● **INPUT**
------------------------------------------------
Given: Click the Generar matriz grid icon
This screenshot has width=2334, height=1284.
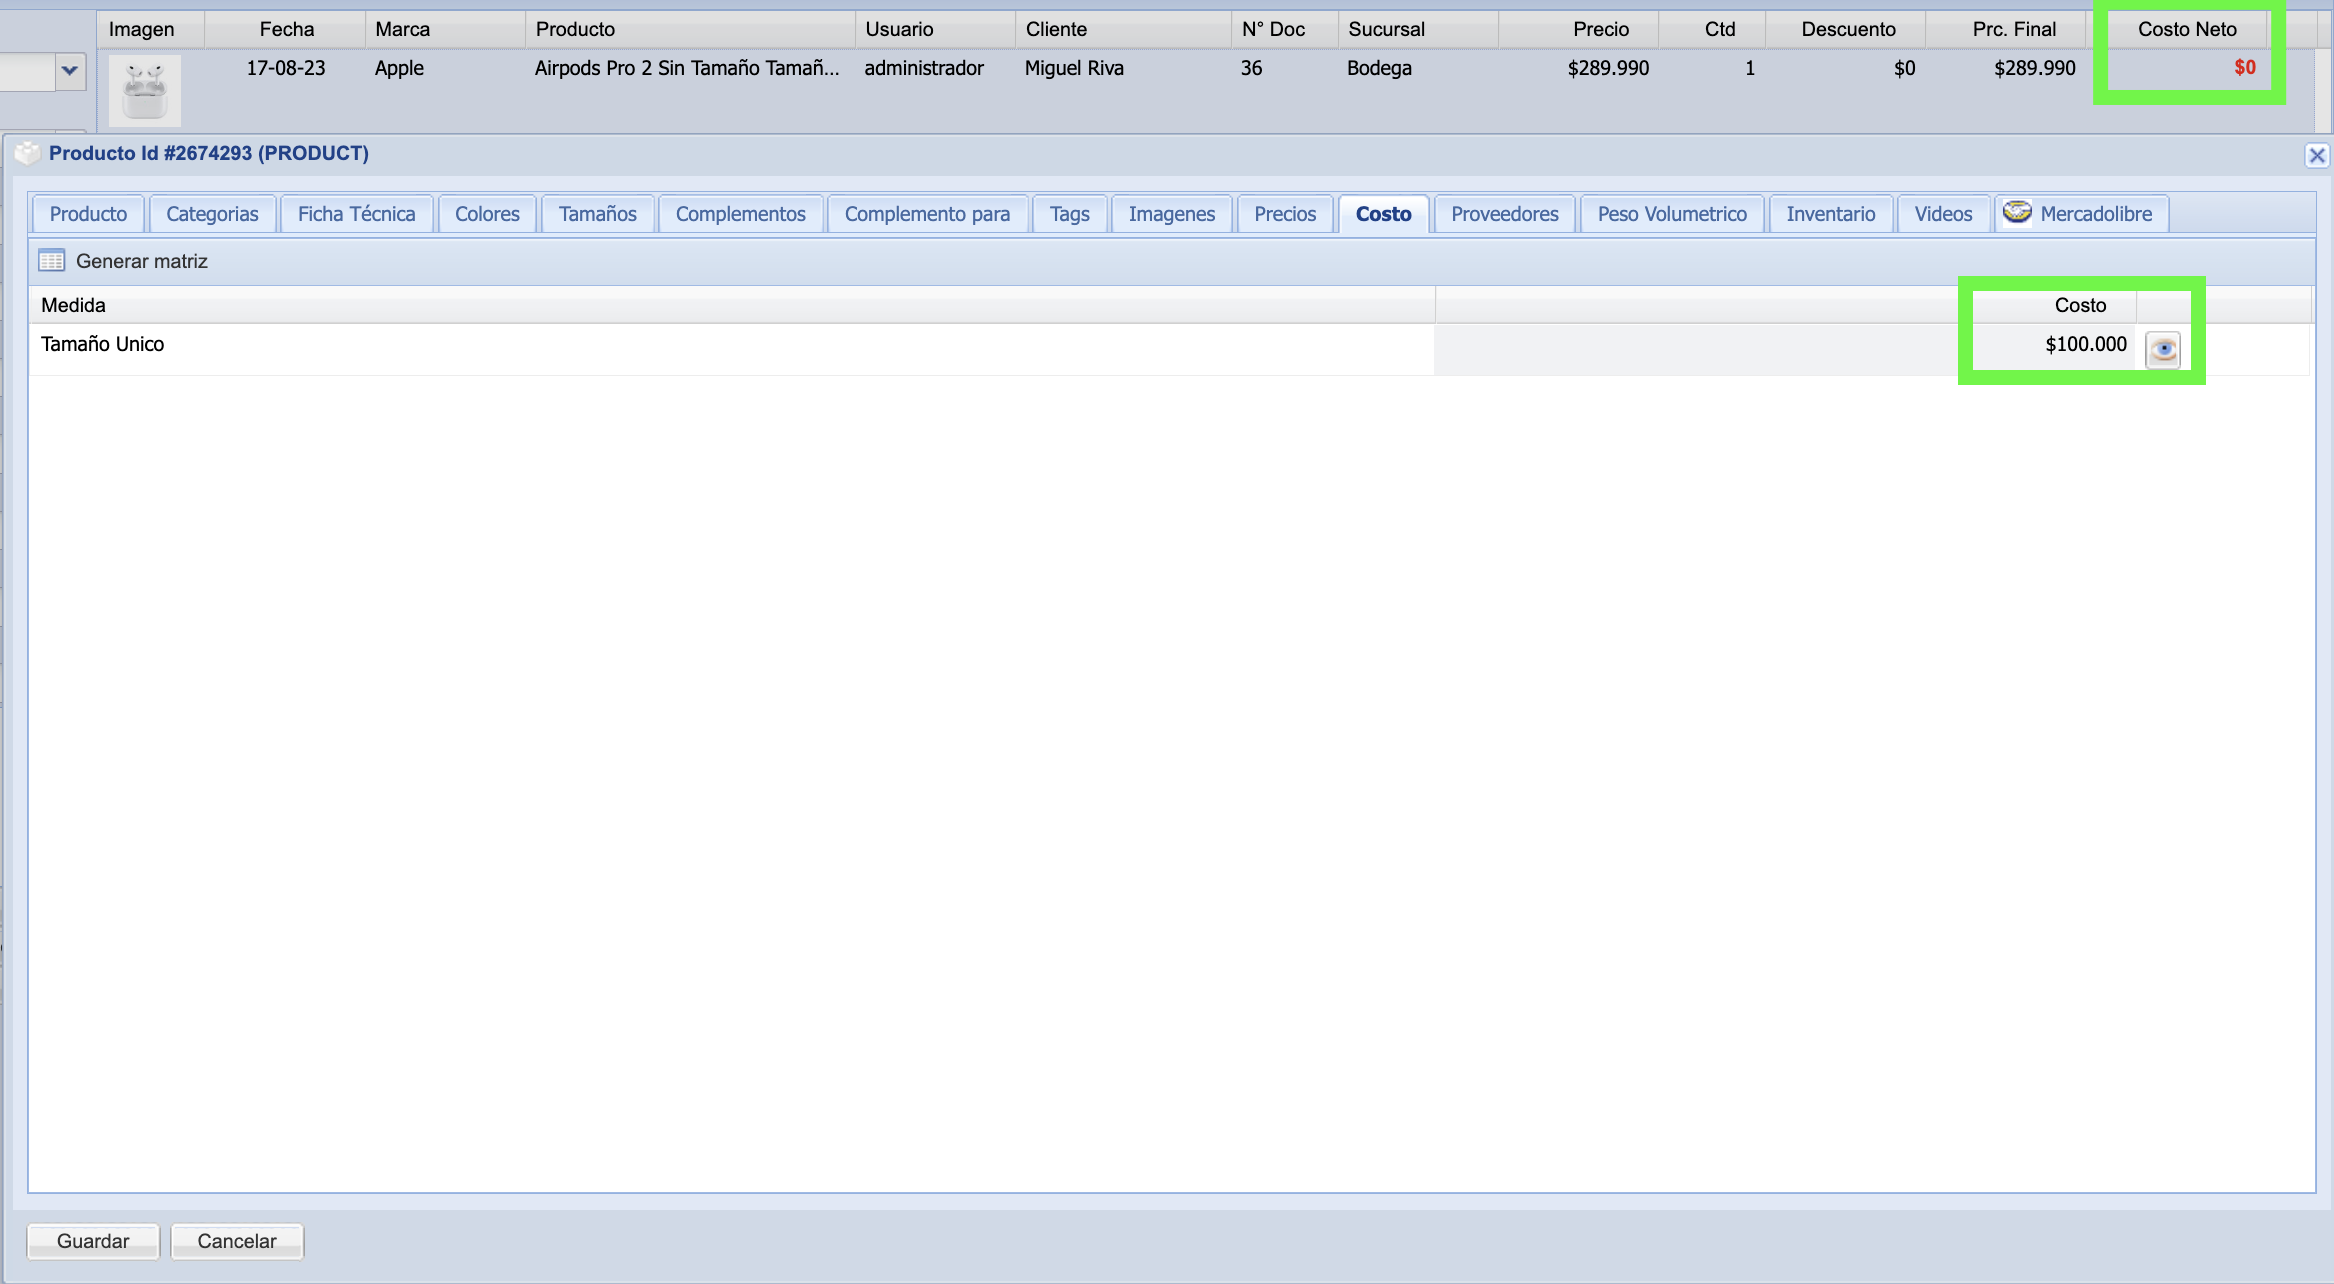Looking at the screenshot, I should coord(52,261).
------------------------------------------------
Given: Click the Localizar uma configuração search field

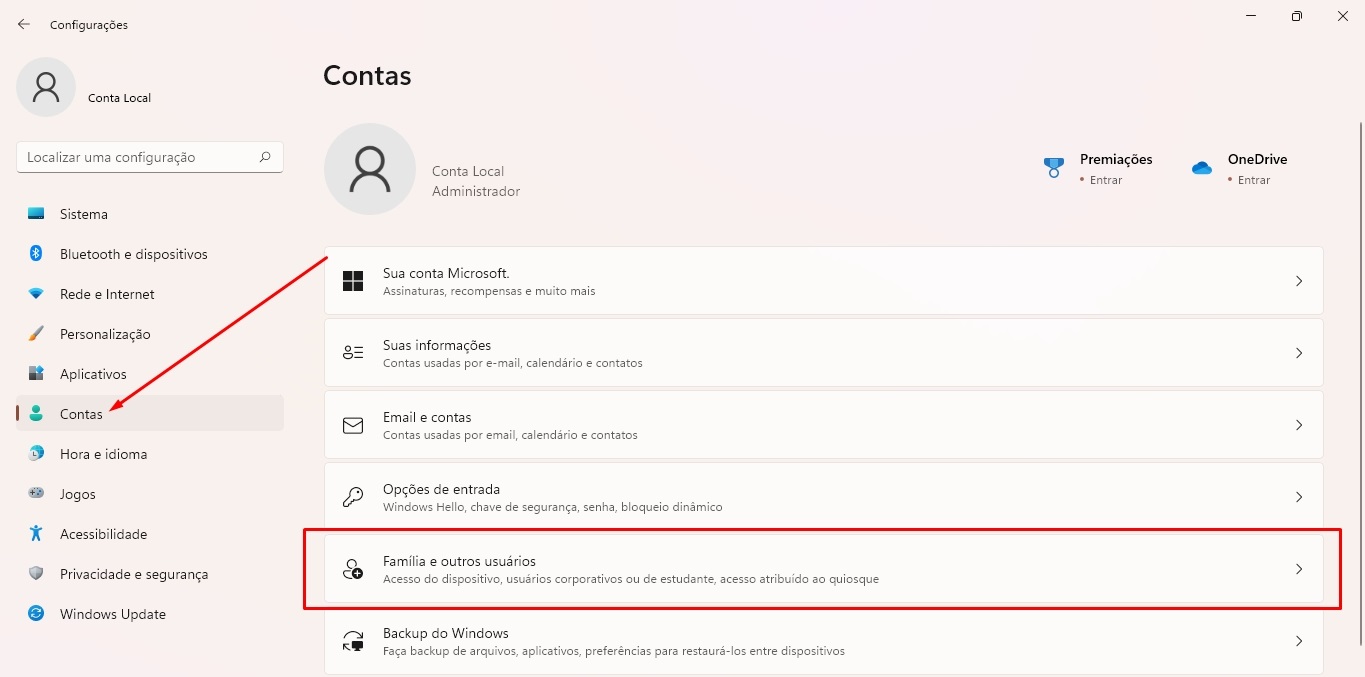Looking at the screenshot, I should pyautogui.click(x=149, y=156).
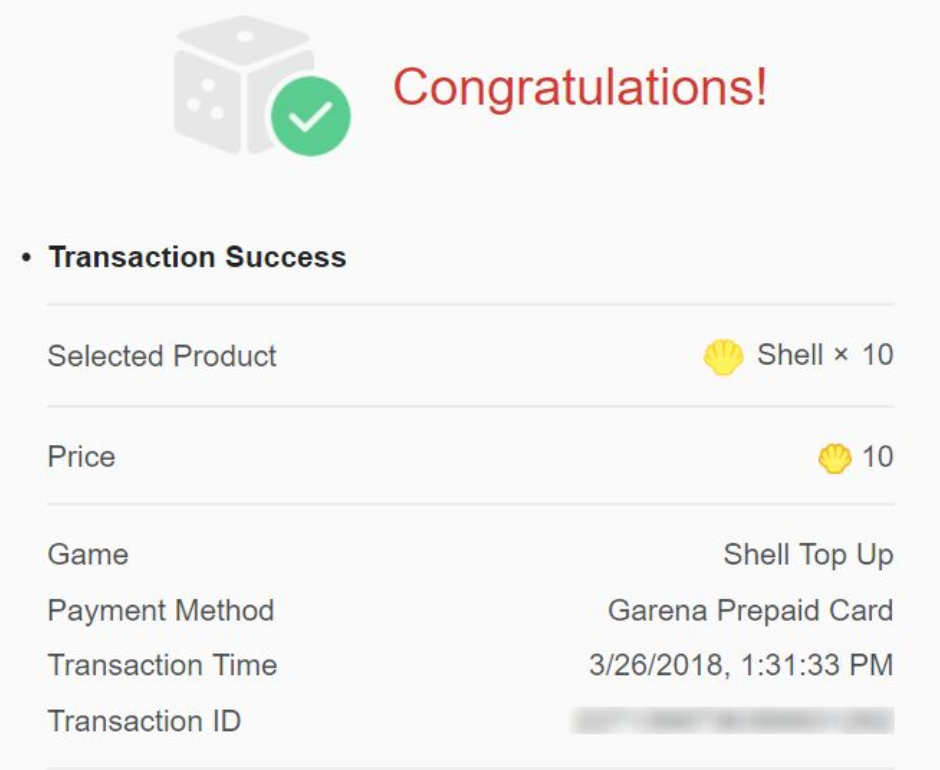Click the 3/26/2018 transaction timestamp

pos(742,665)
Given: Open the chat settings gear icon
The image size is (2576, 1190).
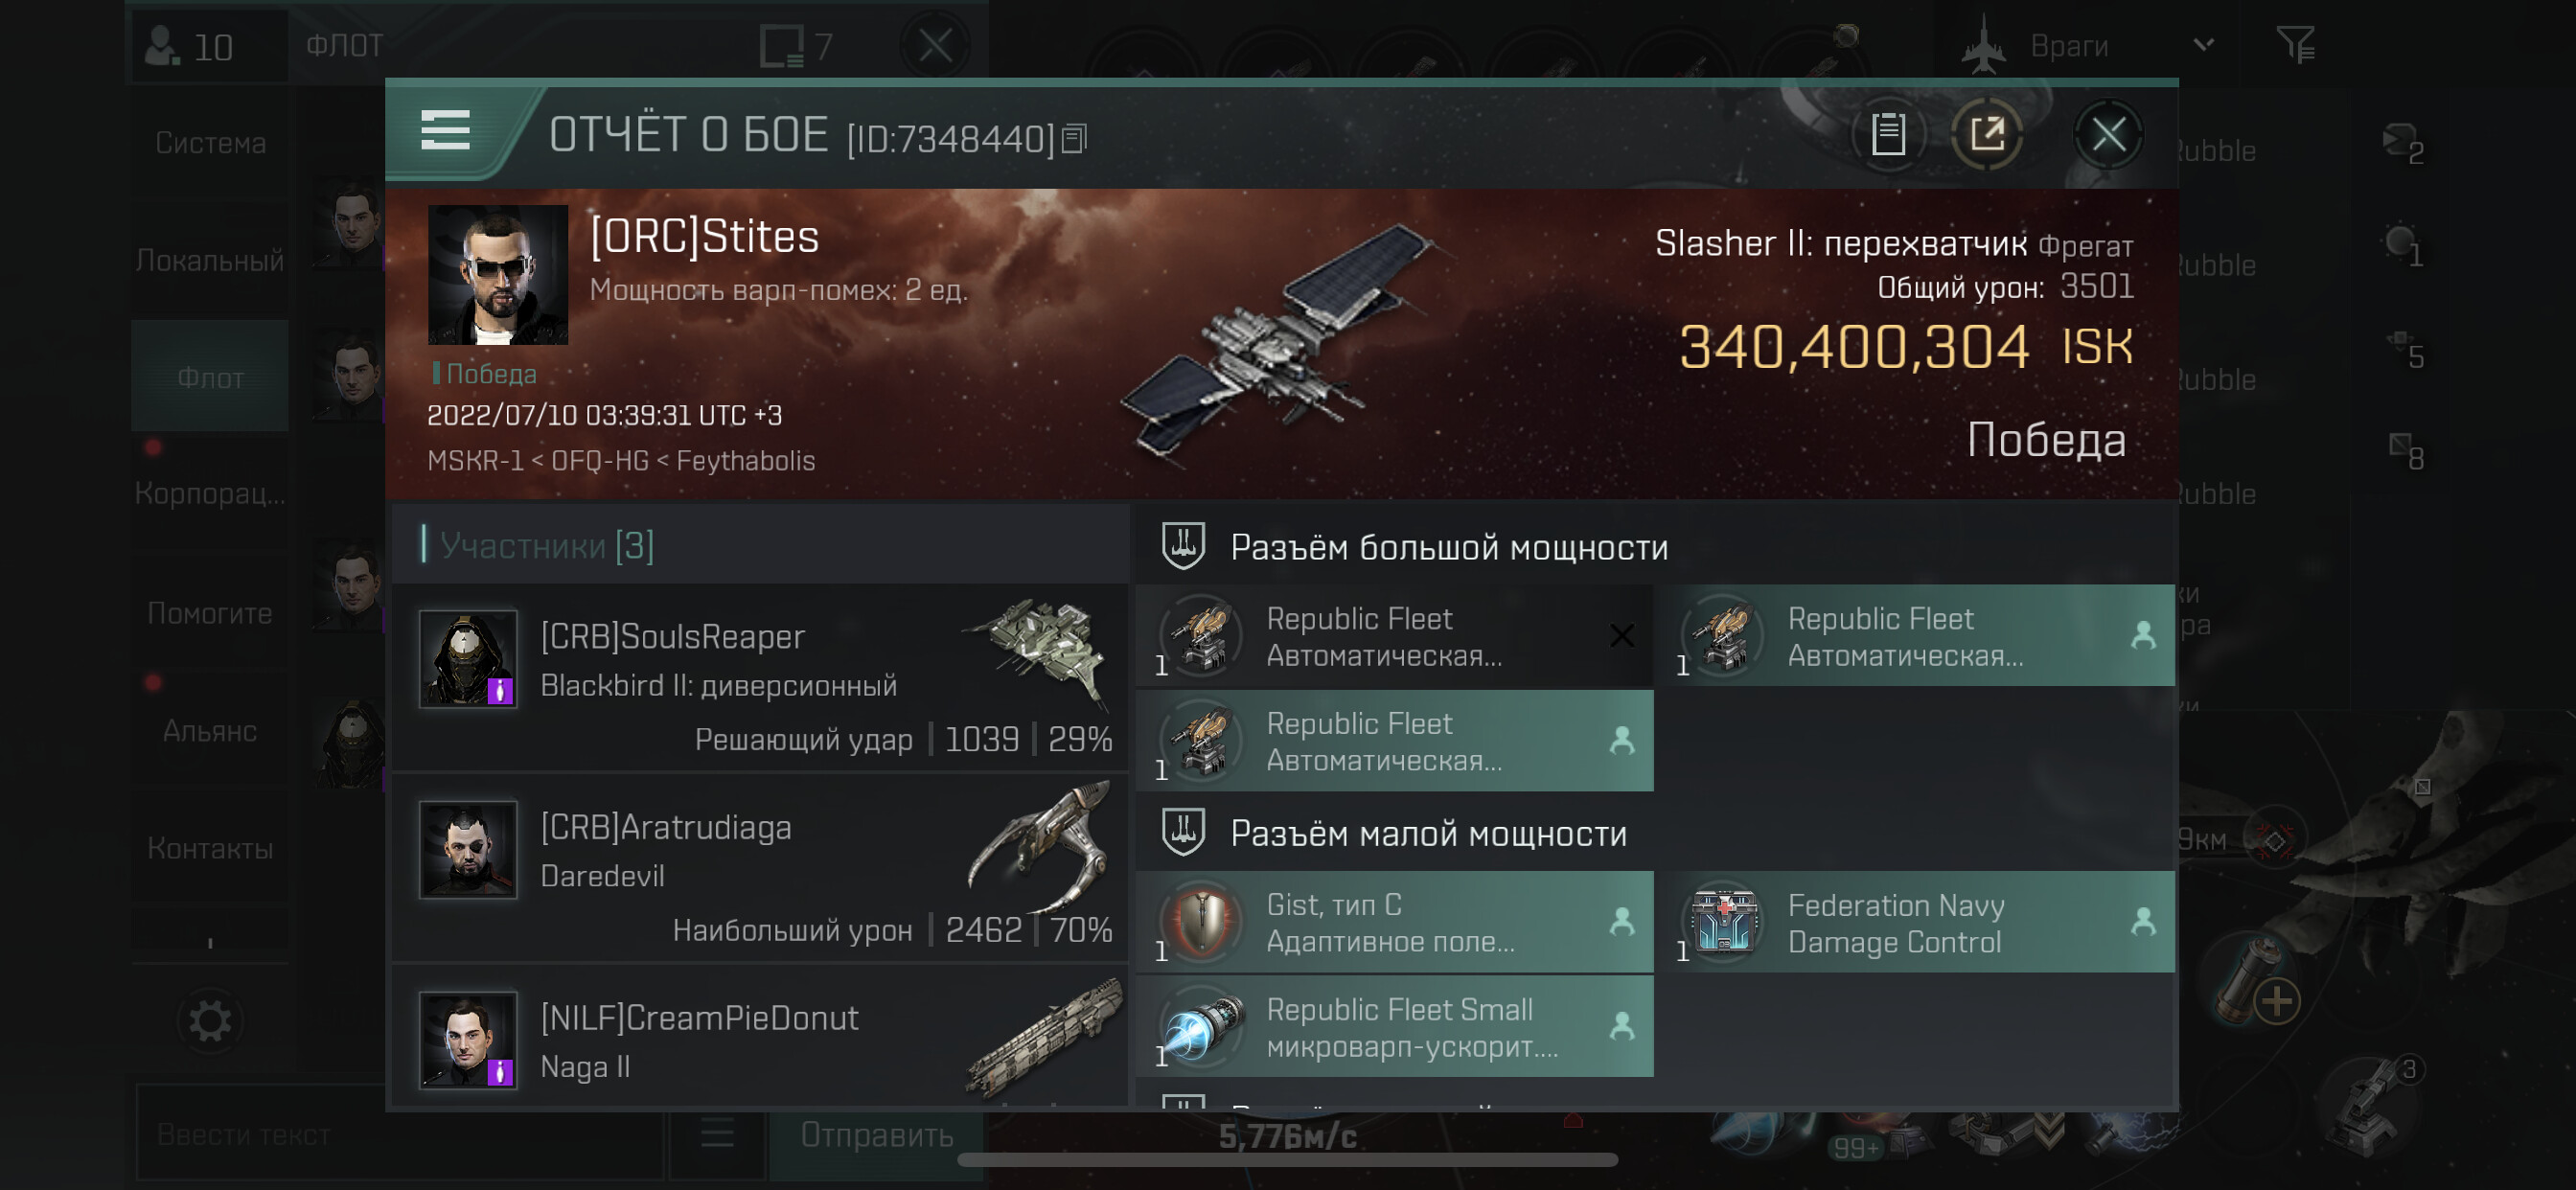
------------------------------------------------
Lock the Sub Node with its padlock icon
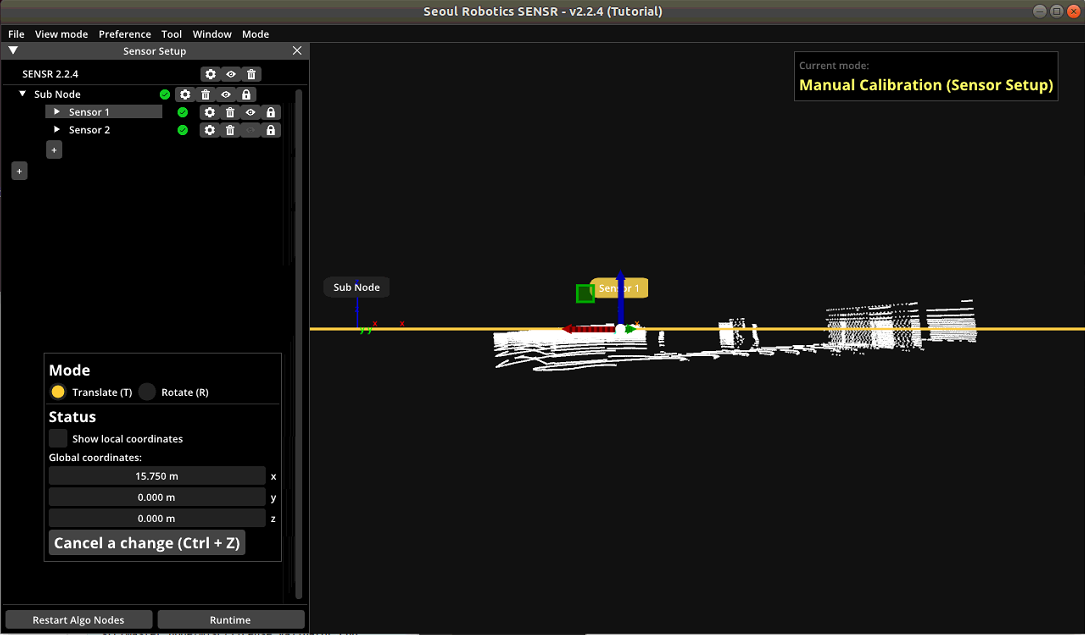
------------------------------------------------
● **PROBLEM**
Format the lines of the records as a JSON list of strings, one string per line, skipping blank lines, starting at the line containing "Given: Click the Generar matriz grid icon" and ending at the line containing "Looking at the screenshot, I should coord(52,261).". Include both of those lines and omit the pictures.

● **TASK RESPONSE**
[
  "Given: Click the Generar matriz grid icon",
  "This screenshot has width=2334, height=1284.",
  "Looking at the screenshot, I should coord(52,261)."
]